Das sieht auch Trainer John Patrick so: „Alle haben Muskelkater. Wir hatten bisher im Turnier kaum einfache Spiele. Allerdings sind wir diese Belastung gewohnt und werden bereit für den nächsten Kampf sein.“

Zumindest körperlich gut erholt ist gestern Ariel Hukporti nach seinen Schulprüfungen zum Team zurückgekehrt.

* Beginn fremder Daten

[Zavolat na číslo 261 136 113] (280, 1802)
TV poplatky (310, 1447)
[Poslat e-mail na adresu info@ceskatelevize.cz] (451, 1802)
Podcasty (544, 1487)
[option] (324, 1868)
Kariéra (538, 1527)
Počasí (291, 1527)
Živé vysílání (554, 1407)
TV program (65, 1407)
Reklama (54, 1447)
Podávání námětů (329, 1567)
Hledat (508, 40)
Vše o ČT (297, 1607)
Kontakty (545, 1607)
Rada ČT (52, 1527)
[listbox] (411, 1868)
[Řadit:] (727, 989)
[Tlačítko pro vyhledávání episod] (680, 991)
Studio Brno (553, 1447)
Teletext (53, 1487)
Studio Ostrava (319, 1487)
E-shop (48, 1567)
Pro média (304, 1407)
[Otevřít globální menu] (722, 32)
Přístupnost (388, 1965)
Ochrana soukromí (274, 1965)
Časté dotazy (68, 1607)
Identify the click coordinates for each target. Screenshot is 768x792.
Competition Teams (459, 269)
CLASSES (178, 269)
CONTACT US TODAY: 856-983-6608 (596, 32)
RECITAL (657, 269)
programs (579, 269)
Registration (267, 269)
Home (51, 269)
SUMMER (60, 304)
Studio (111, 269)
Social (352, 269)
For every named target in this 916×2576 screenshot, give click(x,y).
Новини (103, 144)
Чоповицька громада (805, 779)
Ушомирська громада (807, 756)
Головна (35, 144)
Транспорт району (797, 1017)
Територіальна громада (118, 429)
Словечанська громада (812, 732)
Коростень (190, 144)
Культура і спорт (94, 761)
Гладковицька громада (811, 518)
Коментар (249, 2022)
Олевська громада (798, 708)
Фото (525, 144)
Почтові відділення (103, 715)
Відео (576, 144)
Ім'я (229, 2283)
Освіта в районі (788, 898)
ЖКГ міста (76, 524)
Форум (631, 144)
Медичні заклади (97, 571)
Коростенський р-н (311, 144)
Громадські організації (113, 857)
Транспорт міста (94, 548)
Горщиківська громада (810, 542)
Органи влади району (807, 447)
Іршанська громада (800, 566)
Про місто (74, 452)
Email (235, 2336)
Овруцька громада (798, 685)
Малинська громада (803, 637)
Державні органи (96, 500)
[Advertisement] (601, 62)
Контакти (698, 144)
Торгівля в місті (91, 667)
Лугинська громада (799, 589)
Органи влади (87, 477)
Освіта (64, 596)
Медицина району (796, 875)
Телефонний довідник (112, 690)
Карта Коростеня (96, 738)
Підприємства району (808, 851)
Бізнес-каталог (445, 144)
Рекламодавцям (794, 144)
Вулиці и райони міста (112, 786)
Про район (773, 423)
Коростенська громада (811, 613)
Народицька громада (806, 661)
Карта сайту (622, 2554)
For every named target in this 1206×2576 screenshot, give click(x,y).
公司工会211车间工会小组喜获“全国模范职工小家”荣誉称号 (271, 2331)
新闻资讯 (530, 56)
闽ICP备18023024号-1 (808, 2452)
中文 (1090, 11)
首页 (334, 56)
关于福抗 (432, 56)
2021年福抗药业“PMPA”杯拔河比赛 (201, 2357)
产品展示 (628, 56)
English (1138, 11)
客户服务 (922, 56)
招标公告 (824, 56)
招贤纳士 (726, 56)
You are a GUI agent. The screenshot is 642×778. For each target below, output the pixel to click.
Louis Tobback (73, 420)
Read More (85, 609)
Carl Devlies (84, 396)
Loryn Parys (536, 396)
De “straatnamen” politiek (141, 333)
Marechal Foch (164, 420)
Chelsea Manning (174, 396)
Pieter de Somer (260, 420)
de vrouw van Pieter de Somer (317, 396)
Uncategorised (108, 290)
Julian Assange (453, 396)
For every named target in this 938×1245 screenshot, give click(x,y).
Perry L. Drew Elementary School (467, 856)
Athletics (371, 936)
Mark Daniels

Ein erster Coronatest war bereits negativ, sollte auch der zweite Test dieses Ergebnis liefern, kann der 18-Jährige Center auflaufen. „Wir hoffen, dass er spielen kann, denn er würde uns helfen. Wir sind uns aber auch sicher, dass wir Ulm auch ohne ihn schlagen können“, gibt Patrick die Marschroute vor. Auch der zuletzt angeschlagene Hans Brase soll spielen können.

Ob die Kraft letztlich ausreicht, wird sich zeigen. Dass es an Leidenschaft, Selbstvertrauen und Willensstärke nicht fehlt, haben die Riesen in den bisherigen Spielen eindrucksvoll bewiesen.